** Required action **
Find the line containing "Image resolution: width=1418, height=2576." in the records below. Copy exactly that line and each one after it, ending at the line containing "Войти (26, 21)", and nothing more.

** Supplied data **
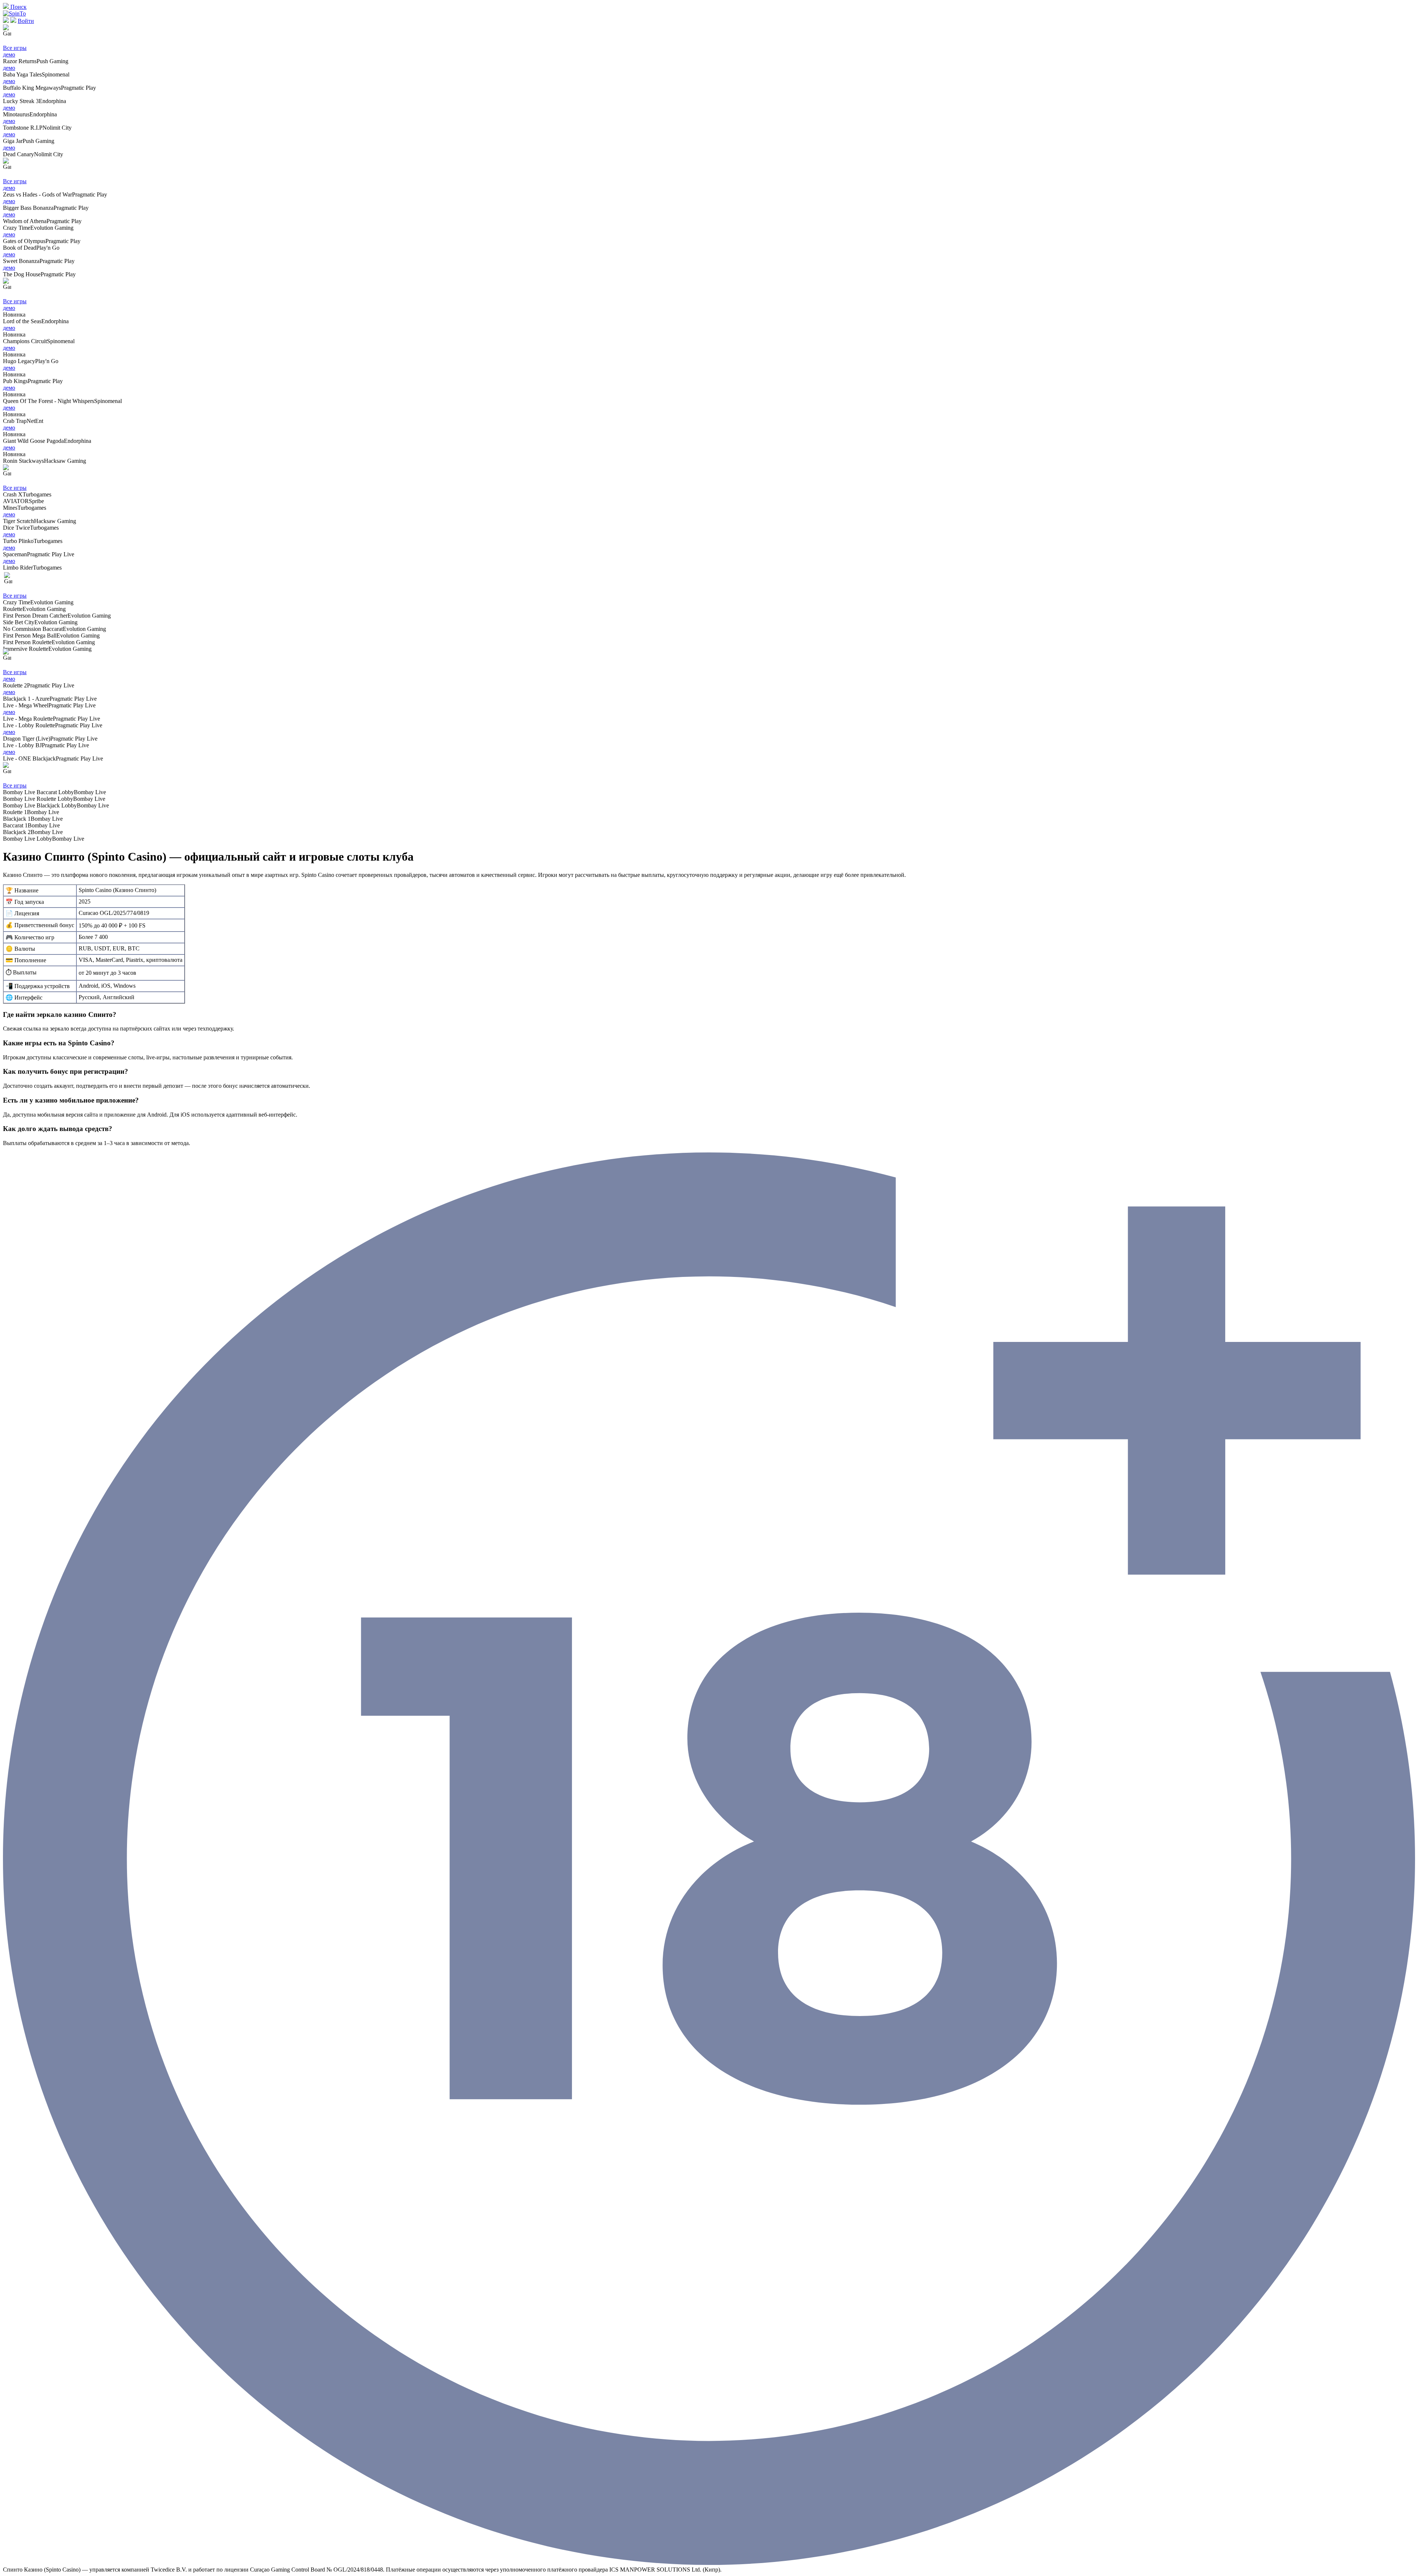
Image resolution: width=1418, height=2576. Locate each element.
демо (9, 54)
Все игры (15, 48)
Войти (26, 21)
---
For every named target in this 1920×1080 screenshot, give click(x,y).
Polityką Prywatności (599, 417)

** Answer to the exercise **
Image resolution: width=1418, height=2576. Locate each element.
демо (9, 54)
Все игры (15, 48)
Войти (26, 21)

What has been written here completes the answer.